MAHONING COUNTY Defense calls witnesses in fatal-shooting case
Prosecutors were expected to call some final rebuttal witnesses today.
By BOB JACKSON
VINDICATOR COURTHOUSE REPORTER
YOUNGSTOWN -- A former Rutledge Avenue woman said she feared for her son's life the night she heard gunshots booming outside her house.
"My house was shaking," Lisa Rodriguez told jurors Monday in Mahoning County Common Pleas Court. "And there was big lights just popping off as he was shooting."
Then she decided to be nosy and look to see where the shots were coming from, she said.
Rodriguez was among witnesses called by defense attorneys Monday to testify on behalf of John Drummond Jr., who is on trial for a March 2003 shooting that left a 3-month-old baby dead.
Drummond, 26, is charged with aggravated murder, attempted aggravated murder, felonious assault and firing a weapon into a house. He could face the death penalty if he is convicted of the aggravated-murder charge.
What woman said
Rodriguez, who has since moved to another street, said she was talking to her boyfriend on the telephone that night, and getting ready to smoke a "blunt" -- a thick marijuana cigarette -- when she heard men talking outside her house.
She looked out a window and saw Wayne Gilliam and another man walking past her house, she testified. As she walked through her house to look out a door to see where they were going, she heard loud gunshots.
She ran to her living room where her young son was sleeping, she said, and carried him to a back bedroom and covered him with blankets. Then she went back to her living room to look outside.
"I was going to be nosy, to see what was going on," she said.

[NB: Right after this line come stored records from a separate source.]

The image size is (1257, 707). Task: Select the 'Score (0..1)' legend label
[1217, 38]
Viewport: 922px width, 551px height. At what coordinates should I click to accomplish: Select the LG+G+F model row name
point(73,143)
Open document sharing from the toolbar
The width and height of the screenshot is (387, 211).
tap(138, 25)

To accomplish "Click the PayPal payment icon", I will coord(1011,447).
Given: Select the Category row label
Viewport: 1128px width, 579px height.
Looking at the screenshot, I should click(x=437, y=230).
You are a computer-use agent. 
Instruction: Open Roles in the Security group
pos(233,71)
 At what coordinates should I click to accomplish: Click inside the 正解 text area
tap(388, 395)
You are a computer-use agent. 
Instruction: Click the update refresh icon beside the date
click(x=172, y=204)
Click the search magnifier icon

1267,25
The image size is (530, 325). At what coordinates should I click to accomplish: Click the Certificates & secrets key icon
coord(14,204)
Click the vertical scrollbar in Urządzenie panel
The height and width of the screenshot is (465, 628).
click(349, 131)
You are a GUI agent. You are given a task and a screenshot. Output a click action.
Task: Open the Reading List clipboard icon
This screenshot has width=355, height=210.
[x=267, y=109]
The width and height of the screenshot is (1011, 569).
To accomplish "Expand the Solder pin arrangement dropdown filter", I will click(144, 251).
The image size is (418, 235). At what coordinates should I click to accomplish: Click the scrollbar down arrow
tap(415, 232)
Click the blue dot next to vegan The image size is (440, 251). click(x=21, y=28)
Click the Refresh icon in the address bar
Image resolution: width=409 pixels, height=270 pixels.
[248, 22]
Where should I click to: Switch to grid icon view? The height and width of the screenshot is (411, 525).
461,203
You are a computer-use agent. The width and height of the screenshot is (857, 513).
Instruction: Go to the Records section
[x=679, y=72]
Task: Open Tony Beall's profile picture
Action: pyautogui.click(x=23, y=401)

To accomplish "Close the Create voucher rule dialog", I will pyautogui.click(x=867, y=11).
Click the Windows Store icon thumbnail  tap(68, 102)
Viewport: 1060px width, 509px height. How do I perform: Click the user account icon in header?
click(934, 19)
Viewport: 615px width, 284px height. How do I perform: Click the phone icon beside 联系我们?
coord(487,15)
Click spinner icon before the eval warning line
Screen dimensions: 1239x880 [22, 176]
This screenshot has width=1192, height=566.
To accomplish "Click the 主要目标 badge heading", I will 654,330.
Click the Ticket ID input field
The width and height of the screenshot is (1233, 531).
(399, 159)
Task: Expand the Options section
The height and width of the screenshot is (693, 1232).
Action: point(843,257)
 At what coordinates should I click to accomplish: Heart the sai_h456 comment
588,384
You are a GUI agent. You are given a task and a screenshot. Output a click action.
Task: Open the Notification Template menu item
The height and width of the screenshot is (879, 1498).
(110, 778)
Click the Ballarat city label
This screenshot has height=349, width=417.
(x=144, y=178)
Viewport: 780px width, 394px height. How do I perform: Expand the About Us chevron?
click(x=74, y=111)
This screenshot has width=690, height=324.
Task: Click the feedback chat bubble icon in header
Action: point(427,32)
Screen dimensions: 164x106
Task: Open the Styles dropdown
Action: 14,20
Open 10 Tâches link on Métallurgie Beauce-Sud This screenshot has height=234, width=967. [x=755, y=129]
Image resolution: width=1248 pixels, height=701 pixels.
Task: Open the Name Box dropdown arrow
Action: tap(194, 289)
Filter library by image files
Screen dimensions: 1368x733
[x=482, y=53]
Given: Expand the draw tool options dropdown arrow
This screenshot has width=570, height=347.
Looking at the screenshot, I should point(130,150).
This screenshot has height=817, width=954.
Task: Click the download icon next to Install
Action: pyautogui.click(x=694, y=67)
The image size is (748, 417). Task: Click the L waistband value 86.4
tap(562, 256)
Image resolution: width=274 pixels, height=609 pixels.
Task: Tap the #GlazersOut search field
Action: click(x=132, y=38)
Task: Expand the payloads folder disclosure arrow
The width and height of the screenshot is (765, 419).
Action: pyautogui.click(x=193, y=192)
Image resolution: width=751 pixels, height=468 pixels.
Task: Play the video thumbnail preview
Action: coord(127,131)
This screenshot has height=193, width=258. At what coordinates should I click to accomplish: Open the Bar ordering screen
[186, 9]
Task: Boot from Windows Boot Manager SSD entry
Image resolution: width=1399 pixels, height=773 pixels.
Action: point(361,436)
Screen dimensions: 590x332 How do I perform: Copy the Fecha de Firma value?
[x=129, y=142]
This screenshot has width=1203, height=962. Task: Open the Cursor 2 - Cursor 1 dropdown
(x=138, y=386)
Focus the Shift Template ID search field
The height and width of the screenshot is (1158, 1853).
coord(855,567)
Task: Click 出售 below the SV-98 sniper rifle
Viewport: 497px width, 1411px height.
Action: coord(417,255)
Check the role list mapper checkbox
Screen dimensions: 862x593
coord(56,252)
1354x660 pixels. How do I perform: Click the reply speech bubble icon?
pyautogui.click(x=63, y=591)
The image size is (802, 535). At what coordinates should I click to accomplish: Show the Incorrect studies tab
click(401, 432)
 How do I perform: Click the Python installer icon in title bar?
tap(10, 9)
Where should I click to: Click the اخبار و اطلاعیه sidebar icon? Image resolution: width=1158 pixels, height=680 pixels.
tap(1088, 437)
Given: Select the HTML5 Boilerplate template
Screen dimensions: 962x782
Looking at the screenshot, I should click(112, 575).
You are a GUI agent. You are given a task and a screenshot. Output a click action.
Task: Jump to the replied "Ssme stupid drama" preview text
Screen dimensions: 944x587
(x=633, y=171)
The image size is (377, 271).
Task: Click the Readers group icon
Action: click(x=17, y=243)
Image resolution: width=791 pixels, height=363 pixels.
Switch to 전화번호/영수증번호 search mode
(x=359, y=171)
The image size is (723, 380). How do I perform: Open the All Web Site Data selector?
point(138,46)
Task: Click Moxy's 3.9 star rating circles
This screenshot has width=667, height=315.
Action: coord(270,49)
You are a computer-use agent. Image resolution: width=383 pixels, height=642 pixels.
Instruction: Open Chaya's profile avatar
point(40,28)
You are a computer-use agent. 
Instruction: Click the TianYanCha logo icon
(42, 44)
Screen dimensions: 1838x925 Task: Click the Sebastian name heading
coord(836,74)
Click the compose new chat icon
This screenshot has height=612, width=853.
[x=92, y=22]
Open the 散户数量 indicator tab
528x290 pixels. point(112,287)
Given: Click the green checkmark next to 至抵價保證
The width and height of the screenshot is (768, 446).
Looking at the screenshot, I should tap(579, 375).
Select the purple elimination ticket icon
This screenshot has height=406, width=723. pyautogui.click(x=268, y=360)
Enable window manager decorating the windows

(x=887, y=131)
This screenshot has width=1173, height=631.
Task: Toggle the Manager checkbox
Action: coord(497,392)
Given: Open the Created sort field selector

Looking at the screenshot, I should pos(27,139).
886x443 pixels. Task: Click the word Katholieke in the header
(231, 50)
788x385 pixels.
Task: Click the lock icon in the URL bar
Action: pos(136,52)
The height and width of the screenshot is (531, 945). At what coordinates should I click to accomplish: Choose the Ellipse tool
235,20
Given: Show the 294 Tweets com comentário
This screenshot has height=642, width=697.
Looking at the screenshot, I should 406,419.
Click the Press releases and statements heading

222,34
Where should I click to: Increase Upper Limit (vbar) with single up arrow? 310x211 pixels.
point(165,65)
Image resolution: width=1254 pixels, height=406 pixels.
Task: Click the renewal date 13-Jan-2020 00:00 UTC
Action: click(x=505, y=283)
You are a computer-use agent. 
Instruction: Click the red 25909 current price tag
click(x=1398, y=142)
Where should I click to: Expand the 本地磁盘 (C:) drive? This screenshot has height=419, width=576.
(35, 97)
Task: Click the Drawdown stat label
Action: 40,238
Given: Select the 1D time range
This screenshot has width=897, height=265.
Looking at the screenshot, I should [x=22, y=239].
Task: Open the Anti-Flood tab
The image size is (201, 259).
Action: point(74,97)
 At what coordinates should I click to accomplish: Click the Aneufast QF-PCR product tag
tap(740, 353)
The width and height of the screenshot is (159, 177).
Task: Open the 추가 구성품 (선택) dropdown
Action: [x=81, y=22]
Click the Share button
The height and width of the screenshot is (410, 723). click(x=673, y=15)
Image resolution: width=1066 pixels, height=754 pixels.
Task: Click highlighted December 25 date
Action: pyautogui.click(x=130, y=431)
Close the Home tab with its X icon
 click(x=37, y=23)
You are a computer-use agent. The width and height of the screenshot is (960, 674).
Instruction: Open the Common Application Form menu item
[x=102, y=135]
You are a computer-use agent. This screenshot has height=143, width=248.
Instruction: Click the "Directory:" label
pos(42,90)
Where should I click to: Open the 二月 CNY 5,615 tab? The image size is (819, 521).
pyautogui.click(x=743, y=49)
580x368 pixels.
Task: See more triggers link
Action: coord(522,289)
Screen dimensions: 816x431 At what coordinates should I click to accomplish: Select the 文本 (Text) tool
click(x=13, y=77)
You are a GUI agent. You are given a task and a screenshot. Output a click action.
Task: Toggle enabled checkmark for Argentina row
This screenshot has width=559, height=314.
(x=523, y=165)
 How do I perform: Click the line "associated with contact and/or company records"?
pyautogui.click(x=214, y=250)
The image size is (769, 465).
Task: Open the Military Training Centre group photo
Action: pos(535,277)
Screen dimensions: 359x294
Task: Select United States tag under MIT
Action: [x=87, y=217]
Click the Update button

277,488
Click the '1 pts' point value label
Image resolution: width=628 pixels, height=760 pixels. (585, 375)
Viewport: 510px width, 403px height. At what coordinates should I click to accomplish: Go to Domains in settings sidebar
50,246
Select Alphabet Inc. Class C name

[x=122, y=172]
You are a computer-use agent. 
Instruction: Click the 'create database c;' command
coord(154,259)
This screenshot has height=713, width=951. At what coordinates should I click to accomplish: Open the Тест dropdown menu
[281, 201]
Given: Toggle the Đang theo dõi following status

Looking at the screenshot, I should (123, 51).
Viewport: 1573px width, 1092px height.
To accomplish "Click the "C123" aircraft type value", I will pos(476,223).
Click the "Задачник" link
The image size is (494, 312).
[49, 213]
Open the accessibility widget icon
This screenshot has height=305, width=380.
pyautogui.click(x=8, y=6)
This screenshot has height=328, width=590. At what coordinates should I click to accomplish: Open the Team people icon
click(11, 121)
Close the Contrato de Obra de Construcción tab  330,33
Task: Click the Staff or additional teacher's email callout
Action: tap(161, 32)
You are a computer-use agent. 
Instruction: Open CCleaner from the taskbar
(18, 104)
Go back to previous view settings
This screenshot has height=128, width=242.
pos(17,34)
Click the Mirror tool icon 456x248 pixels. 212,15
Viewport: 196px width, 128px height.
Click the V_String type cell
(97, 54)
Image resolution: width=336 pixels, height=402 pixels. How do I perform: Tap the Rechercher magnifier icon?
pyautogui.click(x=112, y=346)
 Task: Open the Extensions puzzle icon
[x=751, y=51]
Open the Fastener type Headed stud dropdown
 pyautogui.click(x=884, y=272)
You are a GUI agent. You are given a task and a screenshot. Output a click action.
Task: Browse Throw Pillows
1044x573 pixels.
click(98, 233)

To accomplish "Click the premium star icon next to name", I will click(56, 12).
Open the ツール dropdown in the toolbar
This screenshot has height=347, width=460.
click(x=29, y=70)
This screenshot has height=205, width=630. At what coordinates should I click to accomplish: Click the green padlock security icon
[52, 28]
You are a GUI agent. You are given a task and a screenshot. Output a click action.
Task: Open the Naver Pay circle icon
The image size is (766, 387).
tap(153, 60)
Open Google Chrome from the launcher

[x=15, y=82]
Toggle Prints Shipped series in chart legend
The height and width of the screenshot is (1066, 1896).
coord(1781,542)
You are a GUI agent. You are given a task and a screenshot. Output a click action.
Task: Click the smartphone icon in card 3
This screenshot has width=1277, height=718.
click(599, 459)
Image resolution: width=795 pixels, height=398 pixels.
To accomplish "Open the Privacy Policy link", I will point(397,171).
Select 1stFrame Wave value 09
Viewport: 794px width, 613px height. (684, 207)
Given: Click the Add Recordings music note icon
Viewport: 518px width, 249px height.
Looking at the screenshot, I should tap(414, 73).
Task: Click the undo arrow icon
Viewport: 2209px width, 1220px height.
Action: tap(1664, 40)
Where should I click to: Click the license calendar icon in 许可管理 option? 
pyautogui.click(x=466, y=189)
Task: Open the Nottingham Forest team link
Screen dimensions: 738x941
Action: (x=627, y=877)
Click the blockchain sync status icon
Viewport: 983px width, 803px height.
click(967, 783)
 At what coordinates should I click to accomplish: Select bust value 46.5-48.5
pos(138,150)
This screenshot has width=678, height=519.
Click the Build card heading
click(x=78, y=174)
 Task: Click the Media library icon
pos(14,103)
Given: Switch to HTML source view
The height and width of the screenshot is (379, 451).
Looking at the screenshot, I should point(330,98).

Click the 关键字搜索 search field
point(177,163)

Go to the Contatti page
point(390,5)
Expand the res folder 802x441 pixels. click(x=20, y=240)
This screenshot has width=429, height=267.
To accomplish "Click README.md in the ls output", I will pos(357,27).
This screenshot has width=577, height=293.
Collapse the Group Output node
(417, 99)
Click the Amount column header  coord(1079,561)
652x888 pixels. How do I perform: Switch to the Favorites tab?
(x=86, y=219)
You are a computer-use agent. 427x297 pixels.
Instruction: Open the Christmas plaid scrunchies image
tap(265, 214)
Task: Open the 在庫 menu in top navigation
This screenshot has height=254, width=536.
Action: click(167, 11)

Rodriguez said she knows Gilliam because she had bought marijuana from him several times. She couldn't identify the second man, but said it was not Drummond, whom she knows from being neighbors.
Defense attorney James Gentile played an audiotape recording of a telephone call Rodriguez placed to Youngstown police April 5, about a week after the shooting. She called to say that they'd arrested the wrong man in Drummond.
"I'm telling you I saw the whole thing," she said on the tape, and she identified Gilliam as the shooter.
But during cross-examination by assistant prosecutor Timothy Franken, Rodriguez said she was walking through her house when the shots were fired and didn't see who fired them.
Franken also pointed out that Rodriguez is close friends with Drummond and his sister, and suggested that she was testifying only to get Drummond out of trouble, which she denied.
Gilliam was tried last year and convicted of charges identical to Drummond's. He is serving a 54-year prison sentence. Prosecutors said Gilliam drove Drummond to and from the shooting site, but they believe Drummond is the shooter.
Police say 10 shots from an assault rifle were fired into a house on Rutledge, with one of the shots fatally striking infant Jiyen C. Dent Jr. in the head. The baby was in a swing in the living room at the time. His parents were also home, but were not shot.
Another inmate testifies
Also testifying for the defense Monday was William Harrison, a Mahoning County Jail inmate who refuted prosecution testimony offered last week by Chauncy Walker, a former inmate.
Walker told jurors that Drummond had admitted the shooting to him while they were incarcerated in the same cell area last year.
Harrison, who has pleaded guilty to 35 counts of burglary and is awaiting sentencing, said Walker made up the story so prosecutors would give him time off his prison sentence. He said Walker tried to get him to do the same thing, but he refused.
Harrison denied Franken's allegations that he testified only because he is afraid of Drummond.
The trial was to continue today in the courtroom of Judge Maureen A. Cronin. Prosecutors were expected to call witnesses to rebut defense testimony.